La tradizione di Microsoft continua e anche per Windows 7, l’ultimo nato tra i sistemi operativi del colosso di Bill Gates, arriva il Service Pack (prima versione), un pacchetto che contiene tutti gli aggiornamenti finora disponibili e nuove funzioni. Sarà disponibile sia per Windows 7 che per la versione pensata per i server Windows Server 2008 R2. Può occupare, a seconda dei computer, da 262 Mb a quasi 2Tb (ovvero 2 mila volte in più di 1 Gb).

Pur non essendo particolarmente carico di innovazioni, il pacchetto è stato stavolta creato per un sistema operativo che gli esperti considerano particolarmente stabile, sicuramente molto di più del suo predecessore Windows Vista. Le novità importanti del Service Pack sono fondamentalmente due: la piattaforma RemoteFX e la Dynamic Memory. Vediamo in cosa consistono.

Il RemoteFX è una tecnologia che consentirà di migliorare la funzione di Desktop Remoto, l’utile funzione mediante la quale ci si può connettere da un pc ad un altro operando direttamente sul suo desktop. Grazie all’innovazione contenuta nel pacchetto sarà anche possibile ora riprodurre video in alta qualità e applicazioni 3D.

La Dynamic Memory invece è una funzionalità che sarà installata sui server dotati del sistema operativo Windows Server 2008 R2 e consentirà di gestire le impostazioni dei client, ovvero i computer ad essi collegati, in modo dinamico. In particolare, se i client lavorano in modalità virtuale, ovvero utilizzando delle macchine come Hyper-V che simulano sistemi compresi altri sistemi operativi, il server potrà automaticamente cambiarne le impostazioni. La funzione, che costituisce una decisa novità, è quindi però dedicata non agli utenti comuni ma solo agli amministratori di rete.

Il pacchetto integrativo dunque, a differenza di quelli progettati per le versioni precedenti di Windows, non incrementerà né la velocità né la stabilità del sistema, già ottima, ma si propone di essere più che altro un raccoglitore di aggiornamenti disponibili e non disponibili su Windows Update. D’altronde non ci si poteva aspettare altro vista la solida stabilità di Windows 7. Per questo motivo non c’è stata grande attesa da parte degli utenti.

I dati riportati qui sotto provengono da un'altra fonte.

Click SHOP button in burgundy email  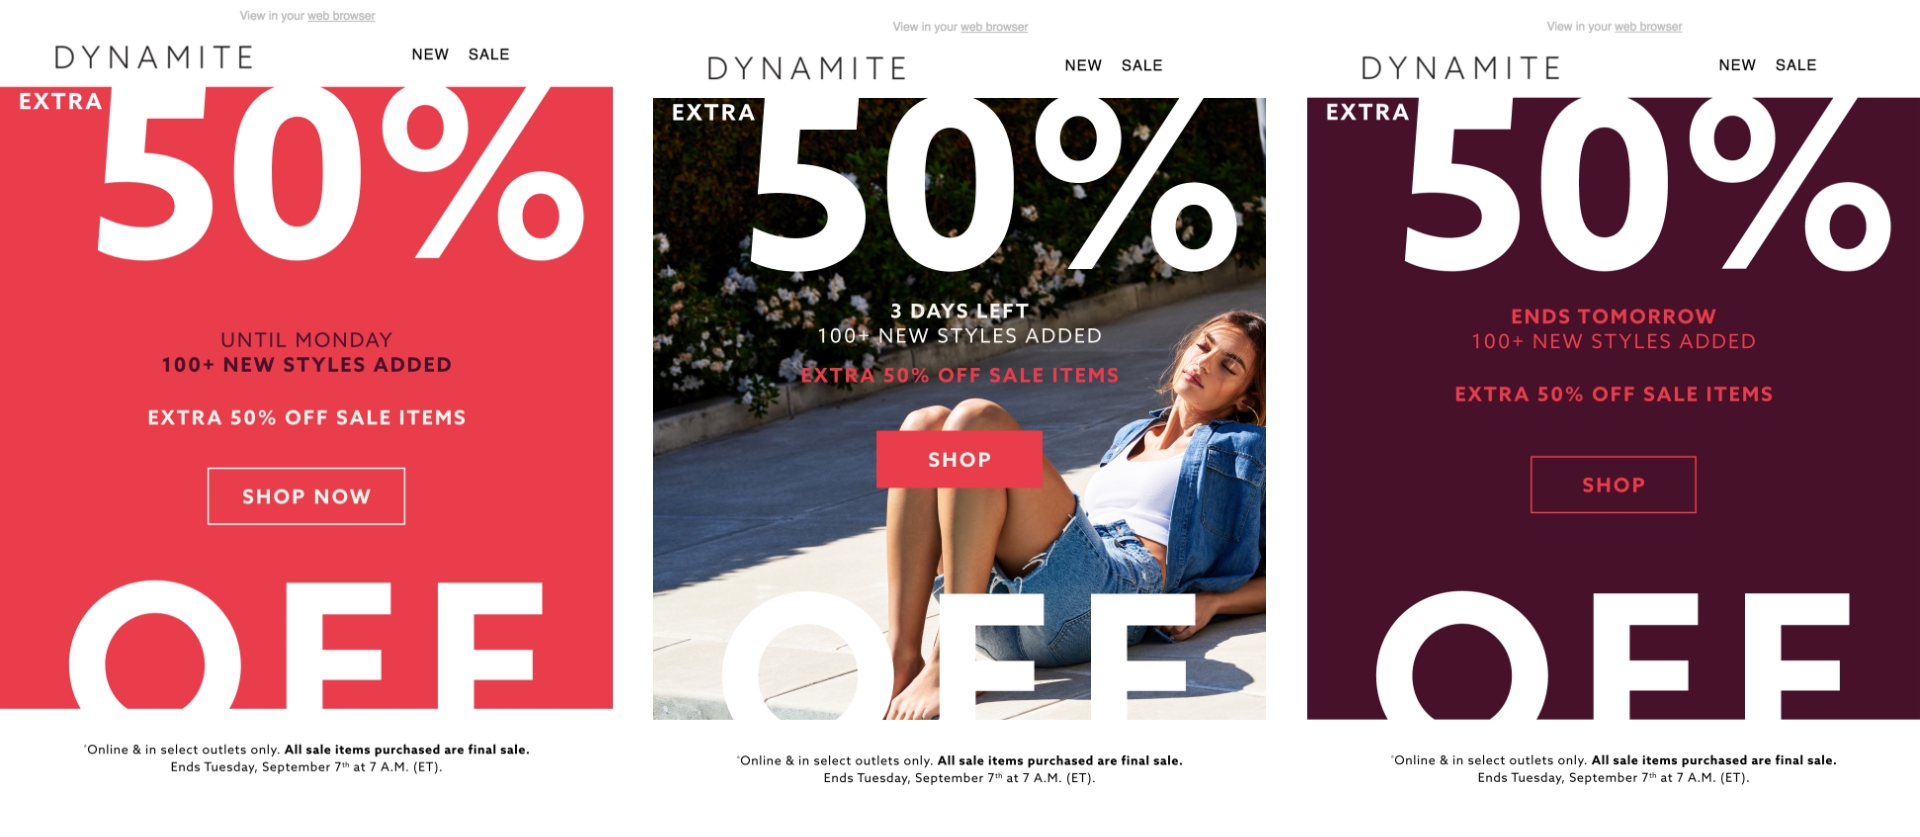pyautogui.click(x=1613, y=485)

Non molti possessori di Windows 7 dunque sono interessati ad avere l’integrazione. Anzi c’è chi teme addirittura che il pack faccia peggiorare un pc perfetto. Consapevole di ciò, la Microsoft ha persino messo a disposizione uno strumento, chiamato ‘Toolkit per il blocco dei Service Pack di Windows’, che impedisce di scaricare e installare il Service Pack qualora il pc avesse Windows Update attivo.